From hedge fund managers to mutual funds and even private equity managers, alternative data has the power to improve valuation of securities and boost the clarity of the investment process.
It enriches the structured data sets already acquired by investment management firms, fueling the potential for information advantage and providing a distinct differentiator in terms of speed and knowledge. In today’s competitive market, even a short window of opportunity or information advantage can lead to a dramatic boost in returns.
Sentiment data, geolocation data, credit/debit card transaction data, satellite data, email receipts data, web scraping data, web traffic data, and more are all valuable sources of information that contain latent insights useful for systematic and discretionary investing. Alternative data directly supports the goals of investment firms to help them outperform competition or benchmarks, and its use is becoming more prevalent.
Techniques like natural language processing and machine learning allow organizations to better capitalize on alternative data. These technologies enable processing of large, heterogenous, and unstructured sets at an extremely fast rate.
This article explores the challenges for alternative data adoption, how to overcome them, and explores the potential of automation.
Alternative data enriches the structured data sets already acquired by investment management firms, fueling the potential for information advantage and providing a distinct differentiator in terms of speed and knowledge. In today’s competitive market, even a short window of opportunity or information advantage can lead to a dramatic boost in returns.

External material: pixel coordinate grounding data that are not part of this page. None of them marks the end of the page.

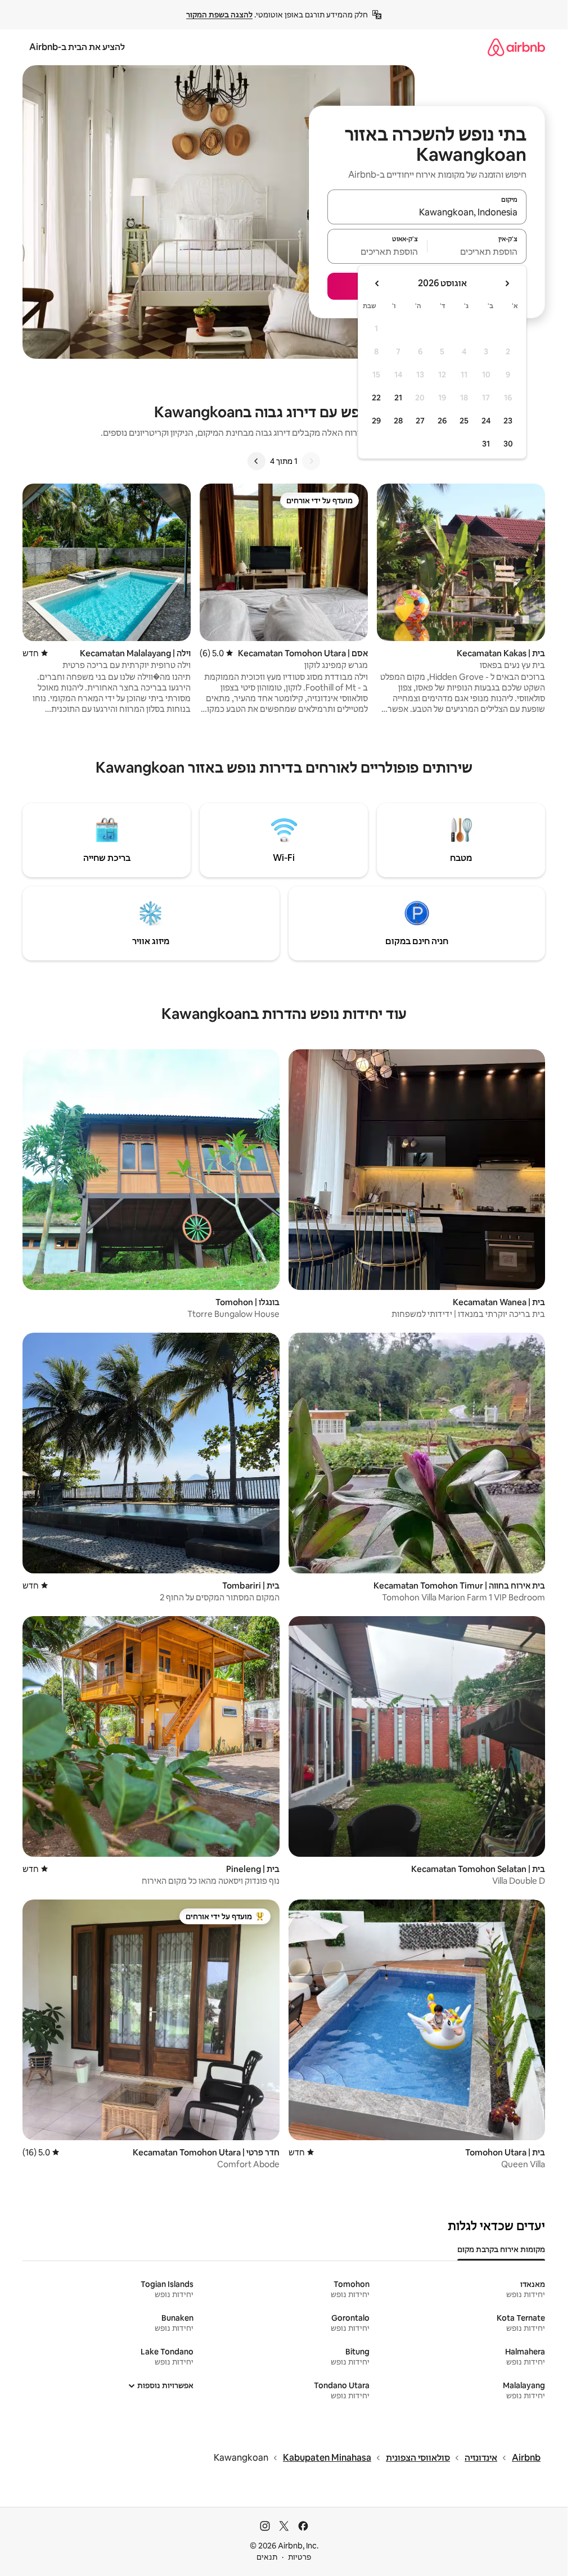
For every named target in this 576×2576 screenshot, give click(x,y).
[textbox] (477, 251)
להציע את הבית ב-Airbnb (77, 47)
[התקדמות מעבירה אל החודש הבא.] (377, 283)
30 (508, 444)
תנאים (266, 2557)
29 (376, 421)
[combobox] (427, 212)
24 (486, 421)
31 (486, 444)
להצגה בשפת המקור (219, 15)
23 (507, 421)
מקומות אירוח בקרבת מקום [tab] (501, 2249)
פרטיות (299, 2557)
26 (442, 421)
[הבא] (257, 461)
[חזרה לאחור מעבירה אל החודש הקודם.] (506, 283)
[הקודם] (311, 461)
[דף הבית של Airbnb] (516, 47)
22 (376, 398)
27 (420, 421)
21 (398, 398)
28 (398, 421)
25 (464, 421)
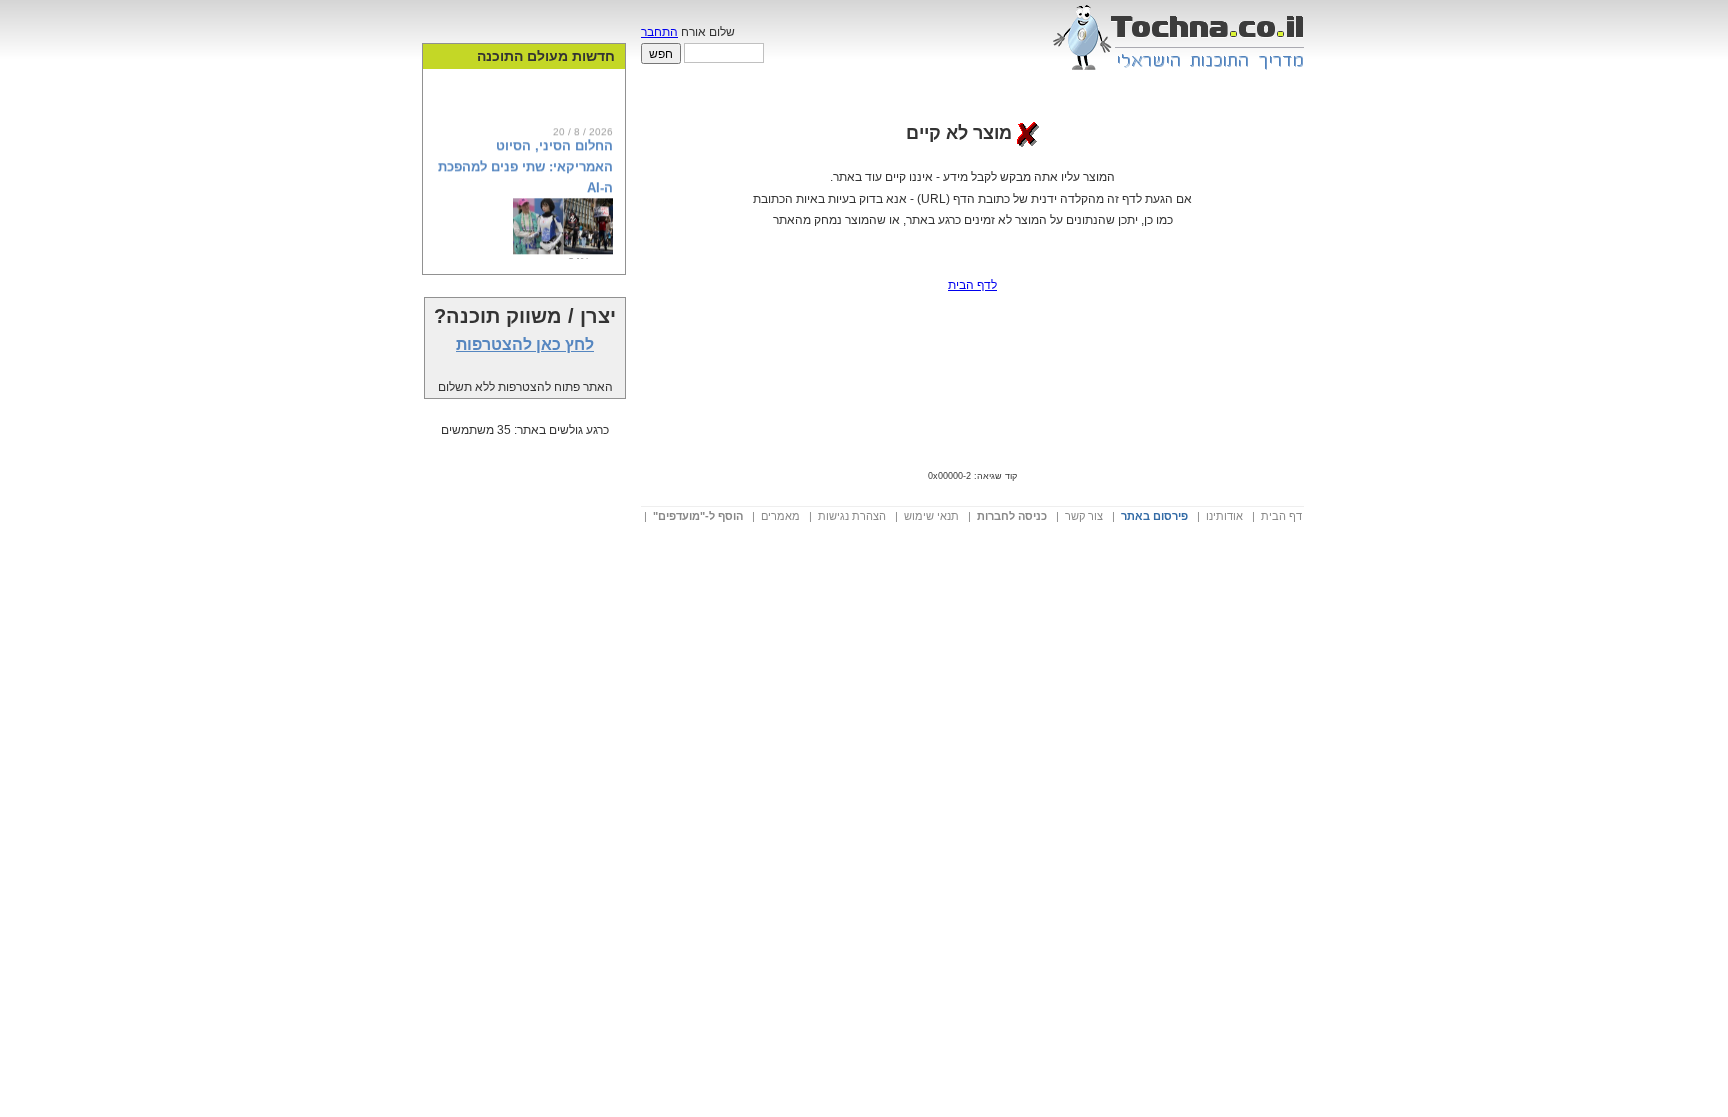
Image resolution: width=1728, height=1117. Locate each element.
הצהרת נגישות (852, 516)
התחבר (659, 32)
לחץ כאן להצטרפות (525, 344)
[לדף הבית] (1178, 75)
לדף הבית (972, 285)
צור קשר (1084, 516)
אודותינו (1224, 516)
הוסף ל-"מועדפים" (698, 516)
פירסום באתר (1154, 516)
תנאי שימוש (931, 516)
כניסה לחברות (1012, 516)
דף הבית (1281, 516)
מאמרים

Sentiment data, geolocation data, credit/debit card transaction data, satellite data, email receipts data, web scraping data, web traffic data, and more are all valuable sources of information that contain latent insights useful for systematic and discretionary investing. Alternative data directly supports the goals of investment firms to help them outperform competition or benchmarks, and its use is becoming more prevalent. According to Deloitte, the industry is still in the early adopter phase, but the spending on alternative data by trading and asset management firms may exceed $7 billion by 2020.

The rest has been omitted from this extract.